A little bit of "all of the above" honestly. As a general rule, most of the three-word damage shouts in Vanilla Skyrim are balanced around being level 20-ish on adept. Using the Blood Dragon as an example enemy, it's a level 20 to 29 dragon with 1400 HP. If it's not a fire dragon (as dragons resist their own element) and you have Augmented Flames and The Fire Within, a three word fire breath shout (assuming that you beelined to get all three words rather than meandering through the game) takes off about 13% of its health at 100*1.5*1.25 = 188. With about 50 weapon skill, 40 smithing skill, Savage Strike, and the armsman perks, your Elven Sword is dealing (1.25*(10+5)*1.4*2*1.25) ~66 damage as a sword and board character. So one fire breath = three swings, assuming no enchantment. It gets a benefit in that it is unblockable and has range, but it can only be used on a very long timer.
Now look at how much damage that is against a level 50 dragon. Those dragons have three times the HP; they also are more likely to kill off any NPC support, as their breaths deal 5 times as much damage. Your full fire breath is now only doing about 4% of their HP in damage, but your sword - and bear in mind, we haven't considered enchantments or poisons at any point - is doing... 100 weapon skill, full smithing, full armsman, daedric... (26*1.5*2*2*1.25) 200 damage a swing. Your fire breath is now strictly inferior to a weapon swing.
This only gets worst past 50. Past 50, a character who was focused on one skillset will have to start seriously exploring new skillsets to level, and two more crafting trees are tempting targets since they don't require starting over with a new primary combat skill.
Why do I use weapons as the basis for comparison? Because breath shouts clearly have melee characters principally in mind; they interfere with the flow of combat less for melee than ranged, and zero shouts in the default game offer any specific synergy to magic characters.

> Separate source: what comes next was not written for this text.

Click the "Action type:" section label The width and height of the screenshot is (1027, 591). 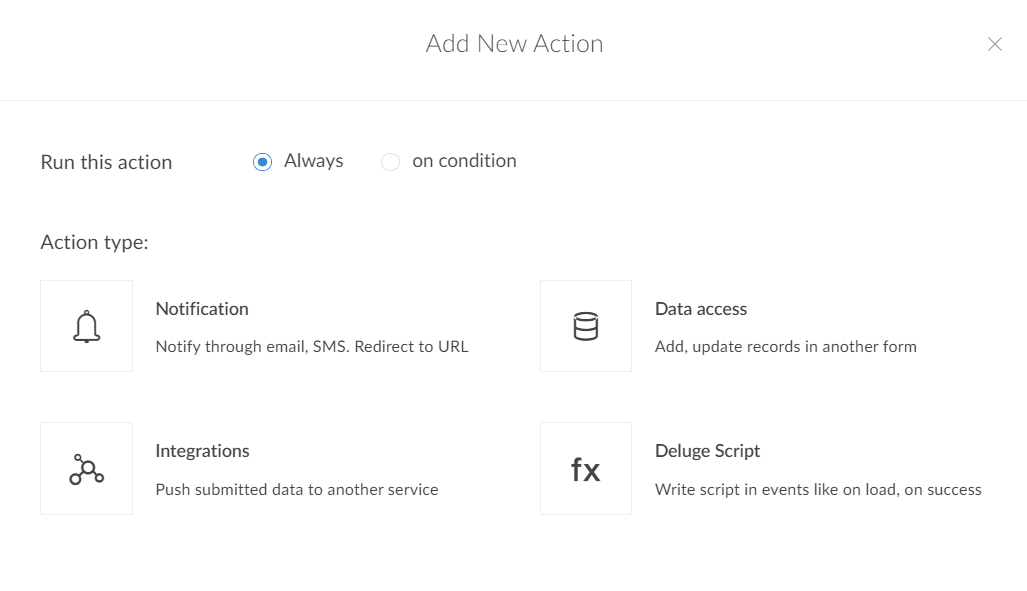click(94, 242)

Why do I use Blood Dragons as a balance point? Because most people who finished the main quest were in the neighborhood of 50, so 20s would put you right in the middle of the game, the part where game designers are traditionally most concerned about keeping someone's attention as far as balance goes, Dawnguard and Dragonborn content assume a start of level 10 to 20, and Blood is the first tier of dragons that you'll encounter that can assume you've got more than rudimentary skills.
Now, let's assume you get the Soul Cairn shout... ever. I mean, ever. It does 300 damage, and isn't subject to elemental resistance. So it's relevant long after Fire Breath stops being relevant, and it's flatout one-shotting your average bandit for quite a while before it can't anymore. And it does more than just damage. Its cooldown is shorter than Fire Breath. So if you get a hold of it anytime before your 40s or 50s, you have to actively choose not to use it, or you're just going to steamroll things.
That's why the breaths aren't balanced with respect to level. That's why I make Fire Breath level up with you, and that's why other shouts which are already strong are leveled *down* with you, too. When most everything else in Skyrim levels up with the player to some extent - damage, efficiency, enemy health, loot - it seems like a tragic oversight that shouts don't, and they cease to offer the legendary power that the dragonborn is supposed to have. Increasing power rather than constantly decreasing cooldowns feels more true to the designers' intent; there are only three readily accessible shout reduction items in the game, and they ask you to give up a lot for them.
With respect to difficulty - frankly, it is difficult to balance ANYTHING with regards to this many difficulty levels when your only change is a damage multiplier in/out. Nothing is balanced with even the slightest hint of optimization at the lower skill levels, since the same character on novice is doing eight times the relative damage as he would on legendary. I figure that a lot of people are like me, and I want challenging fights, but I don't want every encounter to take forever. High difficulty rating (meaning I can die easily) keeps me on my toes as armor caps out relatively early, and powerful abilities on longer cooldowns allows me to make quick work of weak encounters, as well as providing moments where I can turn the tide of a difficult battle - or mess up and fail to do so. Still, it actually should be fine on the lower difficulty levels until 50+. That's about the point where I think scaling on weapons becomes a quadratic mess for most people and many spells cease to be effective.
There is no way to simply provide powerful abilities on long cooldowns that are relevant to master and legendary (expert is more of a convenient byproduct) and won't break the game from novice to adept. Playing at those difficulty levels, to me, implies that you're actively going to curb how you fight and prepare for fights - e.g. "My character's not a smith, thinks enchanting in Tamriel is abhorrent, and can't use alchemy." That said, talking about all this gave me an idea on how I can make this module easily scale down for those who play on lower difficulties.